Непереводима именно речь, словесная ткань, сплошь и рядом и отдельные слова, взятые не в
предметном их значении, а в их более общем, предшествующем значению смысле. Построение целого
вполне переводимо, точнее говоря, переносимо из одного языка в другой — перевода оно совсем ведь и не
требует; передача его затрудняется (как мы сейчас увидим) лишь в тех случаях, когда целое это — очень
малых размеров — зависит полностью от свойства образующих его немногих речевых единиц. Сонет
останется сонетом, октава октавой; но уже метр скалькировать возможно лишь при сходном
стихосложении, что отнюдь еще не предрешает ритма, а стиховые единицы в своем построении зависят от
речевой ткани, которую как раз и нельзя перенести из одного языка в другой. Нельзя и вообще, не только в
искусстве слова: языки не накладываются друг на друга, как геометрические фигуры; конгруэнтность тут
исключение, а не правило.
Трудности перевода существуют и вне всякого искусства, но они преодолимы, поскольку точного
воспроизведения речевой ткани вовсе и не требуется. Незачем ее в точности воспроизводить и там, где
сказанное от нее отделимо, как, — даже и не покидая литературного искусства, — во всем том, что
относится к искусству вымысла. Романы, драмы и рассказы тоже почти всегда теряют в переводе, потому
что и их речевая ткань не вполне, а то и совсем не безразлична; но они не теряют главного, потому что их
речевая ткань существует в первую очередь не ради неотделимого от слов смысла, а ради предметного
значения этих слов, без которого тут обойтись невозможно и которое воспринимается сквозь их смысл,
находясь как бы по ту сторону его. Устранить значение это или затушевать его было бы тут равносильно
устранению действия, обстановки этого действия и действующих лиц, то есть всего того, без чего
невозможен вымысел. Другое дело — искусство слова, где вымысла нет или почти нет: тут замена речевой
ткани равносильна замене вымысла другим вымыслом.
Замена ткани чувствуется всегда, но там, где нам важно отделимое от нее, больше, чем она, мы с этой
заменой, даже и жалея о ней, миримся. Отделимость, заменимость — это, разумеется, нечто
колеблющееся, относительное. Латинскому изречению, ставшему поговоркой, festina lente, “медленно
поспешай”, соответствует русская пословица “тише едешь, дальше будешь” и еще ближе — немецкая eile
mit Weile [(букв.) — спешка с расстановкой (нем.)]. К русскому ближе по духу итальянская chi va piano, va
sano, дополняемая другой: chi va sano, va lontano.

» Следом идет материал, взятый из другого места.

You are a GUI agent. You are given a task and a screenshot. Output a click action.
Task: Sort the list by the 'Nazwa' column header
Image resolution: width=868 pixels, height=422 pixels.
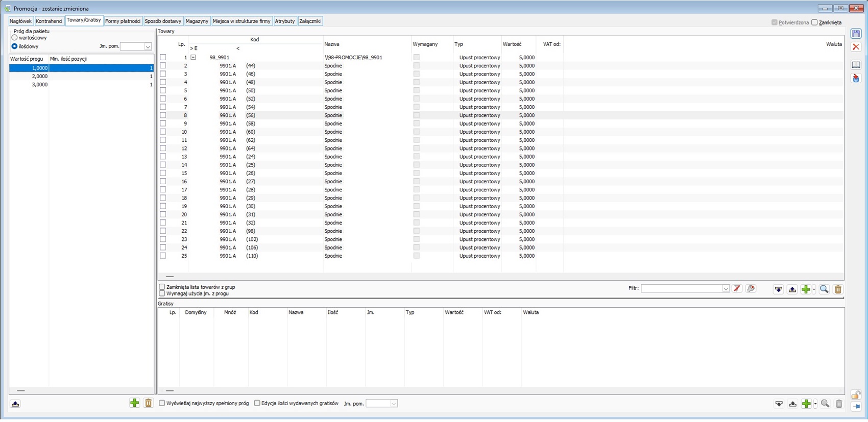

Всё это — крохотные произведения словесного
искусства, высказывающие ту же самую, весьма простую и пресную мысль, но манерой высказыванья
прибавляющие к ней, каждый раз по-иному, крупицу соли. Переводчик текста, где одна из них приводится,
готовой крупице будет рад; не беда, скажет, что соль не та же самая (предельная краткость и подчеркнутое
противоречие в латинской версии — полный параллелизм двух пар хореических слов в русской, рифмы в
итальянской и немецкой). И переводчик будет прав: мысль та же, а крупицы соли равноценны, хоть и
неодинаковы.
Есть, однако, изречения и поговорки другого рода, где игру мысли от игры слов едва ли возможно
отделить, вроде афоризма, придуманного полвека назад несправедливо забытым Григорием Ландау
[Григорий Адольфович Ландау (1877—1941) — философ, с 1920-го жил в Германии, с 1938 — в Латвии, в
1940-м арестован НКВД, расстрелян. Его афоризмы собраны в кн.: Г.Ландау. Эпиграфы. 1927]: “Если надо
объяснять, то не надо объяснять”. Тут все дело в интонации, придающей этим словам и мысли, ими
выраженной, особую интимность, русскость. Есть сходное у Дидро: “Не объясняйте, если хотите, чтобы
вас поняли”; но вот я это и перевел; нет нужды приводить французский текст; а грустного немножко спора
между “надо” и “не надо” я ни на каком языке не передам. “If you have explain, do not explain”. Почему бы
это? Нет! Душа улетела, и совет получился нелепый, неизвестно на чем основанный.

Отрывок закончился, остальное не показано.